If you live in the US, UK, Australia, New Zealand, Japan, or Western Europe, it is best to flush toilet paper instead of throwing it in the garbage. The plumbing systems in these countries are almost always designed to handle toilet paper. In South Africa, parts of Europe, and Mexico, whether or not you can flush toilet paper depends on the plumbing system. In public restrooms, look for signs that instruct what to do with toilet paper.
- In the USA, UK, Japan, Western Europe, Australia, and New Zealand it is safe to flush toilet paper.
- In some regions of Europe, South Africa, and Mexico it is safe to flush toilet paper.
- It is rarely safe to flush toilet paper in Latin America, mainland Asia, and Africa.
- When it is not safe to flush toilet paper, dispose of paper in the trash.

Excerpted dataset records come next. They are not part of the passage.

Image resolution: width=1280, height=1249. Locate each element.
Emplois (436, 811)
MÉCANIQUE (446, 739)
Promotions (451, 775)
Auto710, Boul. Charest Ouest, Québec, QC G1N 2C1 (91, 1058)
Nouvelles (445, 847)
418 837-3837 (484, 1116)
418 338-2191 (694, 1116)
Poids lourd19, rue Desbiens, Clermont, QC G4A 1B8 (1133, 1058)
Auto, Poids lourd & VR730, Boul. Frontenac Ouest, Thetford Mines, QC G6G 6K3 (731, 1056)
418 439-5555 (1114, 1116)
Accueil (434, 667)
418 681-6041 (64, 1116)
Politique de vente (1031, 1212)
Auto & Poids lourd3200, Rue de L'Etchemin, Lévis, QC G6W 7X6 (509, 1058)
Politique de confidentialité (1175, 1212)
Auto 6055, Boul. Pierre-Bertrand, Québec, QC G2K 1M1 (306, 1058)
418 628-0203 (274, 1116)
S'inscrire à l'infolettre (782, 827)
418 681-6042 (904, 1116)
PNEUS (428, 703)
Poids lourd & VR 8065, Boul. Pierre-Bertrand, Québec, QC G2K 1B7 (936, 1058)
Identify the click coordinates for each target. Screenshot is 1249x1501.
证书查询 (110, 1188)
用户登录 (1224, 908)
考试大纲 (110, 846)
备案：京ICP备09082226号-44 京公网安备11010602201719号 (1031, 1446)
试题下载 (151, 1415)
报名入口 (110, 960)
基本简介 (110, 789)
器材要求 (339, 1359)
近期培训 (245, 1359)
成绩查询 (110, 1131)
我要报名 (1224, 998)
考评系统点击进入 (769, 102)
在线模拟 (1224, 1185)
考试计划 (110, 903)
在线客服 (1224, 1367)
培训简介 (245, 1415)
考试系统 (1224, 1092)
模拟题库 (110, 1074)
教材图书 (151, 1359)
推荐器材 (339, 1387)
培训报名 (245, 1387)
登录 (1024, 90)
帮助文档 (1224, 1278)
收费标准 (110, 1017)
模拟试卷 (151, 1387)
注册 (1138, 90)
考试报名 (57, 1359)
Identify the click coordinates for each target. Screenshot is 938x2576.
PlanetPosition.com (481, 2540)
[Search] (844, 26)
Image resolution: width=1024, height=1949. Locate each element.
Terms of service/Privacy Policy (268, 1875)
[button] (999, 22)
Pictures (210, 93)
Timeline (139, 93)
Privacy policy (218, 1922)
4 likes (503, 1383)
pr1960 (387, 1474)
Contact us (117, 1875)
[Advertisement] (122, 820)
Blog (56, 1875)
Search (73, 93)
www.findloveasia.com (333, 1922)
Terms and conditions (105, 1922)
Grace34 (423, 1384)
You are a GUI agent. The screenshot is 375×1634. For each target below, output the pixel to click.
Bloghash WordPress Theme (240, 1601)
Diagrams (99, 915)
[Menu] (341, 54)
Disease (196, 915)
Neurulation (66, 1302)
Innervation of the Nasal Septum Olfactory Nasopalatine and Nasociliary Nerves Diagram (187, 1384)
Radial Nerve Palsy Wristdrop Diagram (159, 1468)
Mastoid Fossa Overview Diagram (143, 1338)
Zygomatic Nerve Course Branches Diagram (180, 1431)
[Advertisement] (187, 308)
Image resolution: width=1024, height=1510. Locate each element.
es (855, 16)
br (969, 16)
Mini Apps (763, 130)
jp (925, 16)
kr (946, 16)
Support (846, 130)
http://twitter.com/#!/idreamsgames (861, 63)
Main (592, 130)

In many parts of the world, the plumbing system is not designed to handle toilet paper. So, used toilet paper is thrown into the trash. This is common in many parts of Asia, Latin America, and Africa. When visiting or living abroad, check for information on local customs before flushing toilet paper. Flushing toilet paper in the wrong part of the world could cause a clog.
Can Too Much Toilet Paper Clog a Sewer Line?
Using too much toilet paper can clog your toilet drains or sewer line. Here are the facts:
- Attempting to flush more than eight squares of toilet paper at once increases the risk of a clog.
- Use fast-dissolving toilet paper to avoid clogs.
- Most one-ply toilet papers dissolve faster and help prevent clogs.
- Never flush anything other than toilet paper—flushable wipes and facial tissue cause major clogs.
- In many cases, water breaks up toilet paper clogs in about 30 minutes.
- Wait half an hour, then try to re-flush a toilet clogged with toilet paper.
- For stubborn clogs, use a plunger or toilet snake.
- Pour septic treatment chemicals into a toilet to destroy stubborn toilet paper clogs.
With these quick rules, you’ll easily be able to avoid and combat toilet paper clogs. More, thicker toilet paper increases the risk of clogs. So, use a quick-dissolving toilet paper to prevent repeated clogs.